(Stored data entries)
****

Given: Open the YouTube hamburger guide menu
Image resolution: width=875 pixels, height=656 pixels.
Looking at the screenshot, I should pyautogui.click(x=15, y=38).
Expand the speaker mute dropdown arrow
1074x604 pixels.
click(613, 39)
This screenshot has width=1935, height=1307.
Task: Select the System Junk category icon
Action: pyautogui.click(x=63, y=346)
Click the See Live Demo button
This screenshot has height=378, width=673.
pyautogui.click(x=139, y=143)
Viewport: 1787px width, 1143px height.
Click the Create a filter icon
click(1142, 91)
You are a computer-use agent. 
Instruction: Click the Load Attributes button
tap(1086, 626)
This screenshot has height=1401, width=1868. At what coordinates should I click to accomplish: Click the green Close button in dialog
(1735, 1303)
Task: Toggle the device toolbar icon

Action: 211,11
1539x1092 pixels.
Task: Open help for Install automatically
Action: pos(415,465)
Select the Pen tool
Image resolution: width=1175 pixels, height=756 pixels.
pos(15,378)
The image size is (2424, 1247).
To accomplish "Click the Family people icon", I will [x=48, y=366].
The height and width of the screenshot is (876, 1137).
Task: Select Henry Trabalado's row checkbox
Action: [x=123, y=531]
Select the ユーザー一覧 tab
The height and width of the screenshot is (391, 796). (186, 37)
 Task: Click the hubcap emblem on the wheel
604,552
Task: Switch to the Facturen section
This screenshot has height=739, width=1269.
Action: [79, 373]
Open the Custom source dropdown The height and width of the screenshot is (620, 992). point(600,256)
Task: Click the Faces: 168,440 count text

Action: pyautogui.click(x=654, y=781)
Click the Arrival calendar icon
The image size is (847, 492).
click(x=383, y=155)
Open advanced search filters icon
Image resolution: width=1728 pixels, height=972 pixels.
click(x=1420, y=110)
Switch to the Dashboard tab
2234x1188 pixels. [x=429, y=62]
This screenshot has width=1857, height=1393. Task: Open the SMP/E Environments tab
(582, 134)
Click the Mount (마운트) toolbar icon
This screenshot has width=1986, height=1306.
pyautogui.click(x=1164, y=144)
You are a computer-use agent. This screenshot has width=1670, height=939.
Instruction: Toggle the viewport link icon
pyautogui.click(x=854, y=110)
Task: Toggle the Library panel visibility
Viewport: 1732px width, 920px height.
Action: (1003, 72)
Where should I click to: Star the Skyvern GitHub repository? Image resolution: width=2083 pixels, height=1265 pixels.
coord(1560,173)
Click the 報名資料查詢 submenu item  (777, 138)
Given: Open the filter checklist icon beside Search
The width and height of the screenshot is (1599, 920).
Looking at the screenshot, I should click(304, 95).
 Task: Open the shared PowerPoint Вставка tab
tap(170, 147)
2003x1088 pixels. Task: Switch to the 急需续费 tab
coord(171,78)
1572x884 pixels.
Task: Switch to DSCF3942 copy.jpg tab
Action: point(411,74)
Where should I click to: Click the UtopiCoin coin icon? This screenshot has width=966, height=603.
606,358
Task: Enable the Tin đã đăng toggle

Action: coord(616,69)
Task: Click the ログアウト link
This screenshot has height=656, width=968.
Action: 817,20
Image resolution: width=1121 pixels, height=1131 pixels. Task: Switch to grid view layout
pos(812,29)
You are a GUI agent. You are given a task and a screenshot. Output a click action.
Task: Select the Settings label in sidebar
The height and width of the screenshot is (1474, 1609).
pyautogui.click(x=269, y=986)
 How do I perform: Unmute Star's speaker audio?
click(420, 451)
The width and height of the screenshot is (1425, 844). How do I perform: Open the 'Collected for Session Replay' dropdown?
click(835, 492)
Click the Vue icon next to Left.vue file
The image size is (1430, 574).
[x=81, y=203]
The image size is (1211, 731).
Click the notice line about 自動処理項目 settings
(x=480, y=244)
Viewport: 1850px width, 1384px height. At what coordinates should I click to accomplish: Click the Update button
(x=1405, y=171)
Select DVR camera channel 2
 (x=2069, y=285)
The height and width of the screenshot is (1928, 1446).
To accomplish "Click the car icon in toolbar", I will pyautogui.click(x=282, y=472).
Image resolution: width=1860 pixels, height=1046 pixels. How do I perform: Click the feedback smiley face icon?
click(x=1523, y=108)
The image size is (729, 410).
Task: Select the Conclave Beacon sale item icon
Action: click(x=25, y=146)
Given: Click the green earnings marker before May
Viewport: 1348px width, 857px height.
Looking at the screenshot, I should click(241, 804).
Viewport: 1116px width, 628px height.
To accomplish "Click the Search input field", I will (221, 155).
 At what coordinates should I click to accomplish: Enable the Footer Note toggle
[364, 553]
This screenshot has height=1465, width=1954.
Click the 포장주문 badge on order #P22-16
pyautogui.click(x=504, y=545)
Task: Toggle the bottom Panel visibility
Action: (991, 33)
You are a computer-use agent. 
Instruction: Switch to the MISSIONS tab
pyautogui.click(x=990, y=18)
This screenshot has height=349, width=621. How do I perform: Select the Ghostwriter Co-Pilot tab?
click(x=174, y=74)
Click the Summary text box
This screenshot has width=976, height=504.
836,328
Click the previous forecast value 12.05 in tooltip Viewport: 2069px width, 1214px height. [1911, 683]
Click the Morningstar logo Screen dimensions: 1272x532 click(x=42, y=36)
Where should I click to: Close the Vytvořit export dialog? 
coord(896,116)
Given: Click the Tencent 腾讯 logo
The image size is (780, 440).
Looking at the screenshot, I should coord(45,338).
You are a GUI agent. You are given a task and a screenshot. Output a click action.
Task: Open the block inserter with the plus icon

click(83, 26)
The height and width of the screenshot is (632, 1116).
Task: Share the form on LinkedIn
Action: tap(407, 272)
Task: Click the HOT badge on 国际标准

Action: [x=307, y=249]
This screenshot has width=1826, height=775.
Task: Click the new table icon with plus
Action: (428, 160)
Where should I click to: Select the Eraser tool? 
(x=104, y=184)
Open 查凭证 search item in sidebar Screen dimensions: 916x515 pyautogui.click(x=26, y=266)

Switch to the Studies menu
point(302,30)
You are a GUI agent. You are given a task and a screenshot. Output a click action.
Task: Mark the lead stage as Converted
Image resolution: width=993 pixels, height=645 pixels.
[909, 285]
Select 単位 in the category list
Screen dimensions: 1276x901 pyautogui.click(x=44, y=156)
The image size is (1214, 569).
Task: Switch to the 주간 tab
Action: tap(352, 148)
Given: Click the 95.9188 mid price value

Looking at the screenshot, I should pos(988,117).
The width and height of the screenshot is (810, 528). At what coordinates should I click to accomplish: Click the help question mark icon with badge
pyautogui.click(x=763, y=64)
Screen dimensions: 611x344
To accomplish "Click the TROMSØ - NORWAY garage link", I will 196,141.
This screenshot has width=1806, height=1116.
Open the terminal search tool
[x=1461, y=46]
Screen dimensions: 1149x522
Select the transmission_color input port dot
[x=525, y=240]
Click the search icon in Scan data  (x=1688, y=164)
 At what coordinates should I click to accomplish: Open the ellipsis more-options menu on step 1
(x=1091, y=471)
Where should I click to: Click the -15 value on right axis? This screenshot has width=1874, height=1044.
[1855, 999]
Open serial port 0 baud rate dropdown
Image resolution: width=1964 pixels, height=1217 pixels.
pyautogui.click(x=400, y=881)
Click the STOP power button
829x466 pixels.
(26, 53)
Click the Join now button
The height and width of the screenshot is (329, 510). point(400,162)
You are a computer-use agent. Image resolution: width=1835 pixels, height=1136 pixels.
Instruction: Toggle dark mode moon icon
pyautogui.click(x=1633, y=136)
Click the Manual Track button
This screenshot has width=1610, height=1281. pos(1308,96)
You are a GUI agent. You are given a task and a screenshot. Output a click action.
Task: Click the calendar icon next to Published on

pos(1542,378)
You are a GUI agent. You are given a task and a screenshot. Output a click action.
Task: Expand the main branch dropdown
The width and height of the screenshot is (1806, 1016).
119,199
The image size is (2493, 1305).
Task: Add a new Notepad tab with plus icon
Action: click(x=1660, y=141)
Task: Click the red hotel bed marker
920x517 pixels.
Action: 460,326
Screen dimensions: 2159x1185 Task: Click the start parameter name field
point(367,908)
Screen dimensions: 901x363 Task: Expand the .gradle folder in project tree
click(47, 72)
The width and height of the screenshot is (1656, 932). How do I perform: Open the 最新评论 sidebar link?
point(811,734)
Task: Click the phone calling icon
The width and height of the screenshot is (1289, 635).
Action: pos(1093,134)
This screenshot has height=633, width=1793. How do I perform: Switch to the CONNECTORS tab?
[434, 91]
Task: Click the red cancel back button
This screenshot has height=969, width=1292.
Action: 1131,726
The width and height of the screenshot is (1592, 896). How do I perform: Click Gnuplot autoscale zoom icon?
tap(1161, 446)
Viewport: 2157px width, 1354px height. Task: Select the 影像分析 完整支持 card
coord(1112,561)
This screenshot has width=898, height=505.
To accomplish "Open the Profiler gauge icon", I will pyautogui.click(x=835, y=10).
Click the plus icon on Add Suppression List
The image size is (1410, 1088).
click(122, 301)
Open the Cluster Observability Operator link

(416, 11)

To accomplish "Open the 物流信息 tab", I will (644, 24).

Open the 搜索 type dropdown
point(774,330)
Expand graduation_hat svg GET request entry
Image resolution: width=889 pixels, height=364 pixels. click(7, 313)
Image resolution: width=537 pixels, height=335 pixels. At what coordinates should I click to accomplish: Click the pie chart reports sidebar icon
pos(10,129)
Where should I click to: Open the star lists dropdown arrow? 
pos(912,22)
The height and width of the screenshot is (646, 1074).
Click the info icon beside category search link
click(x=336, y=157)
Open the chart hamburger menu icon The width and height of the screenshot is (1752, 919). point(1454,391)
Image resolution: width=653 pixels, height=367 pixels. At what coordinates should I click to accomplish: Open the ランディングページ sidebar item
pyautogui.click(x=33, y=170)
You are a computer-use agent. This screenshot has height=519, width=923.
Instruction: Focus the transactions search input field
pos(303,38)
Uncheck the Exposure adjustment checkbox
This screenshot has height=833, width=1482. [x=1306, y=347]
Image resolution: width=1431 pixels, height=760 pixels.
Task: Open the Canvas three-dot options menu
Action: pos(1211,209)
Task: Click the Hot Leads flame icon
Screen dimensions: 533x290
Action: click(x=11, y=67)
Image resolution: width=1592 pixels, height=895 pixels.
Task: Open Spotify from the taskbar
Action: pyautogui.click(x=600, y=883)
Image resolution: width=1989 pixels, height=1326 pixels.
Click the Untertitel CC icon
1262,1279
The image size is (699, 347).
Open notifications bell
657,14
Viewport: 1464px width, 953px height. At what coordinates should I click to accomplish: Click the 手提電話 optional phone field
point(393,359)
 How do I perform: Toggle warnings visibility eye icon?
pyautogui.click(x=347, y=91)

****

Your goal
Scan the entries for lines with the word "hamburger". The number of such lines is the whole answer.

Task solution
2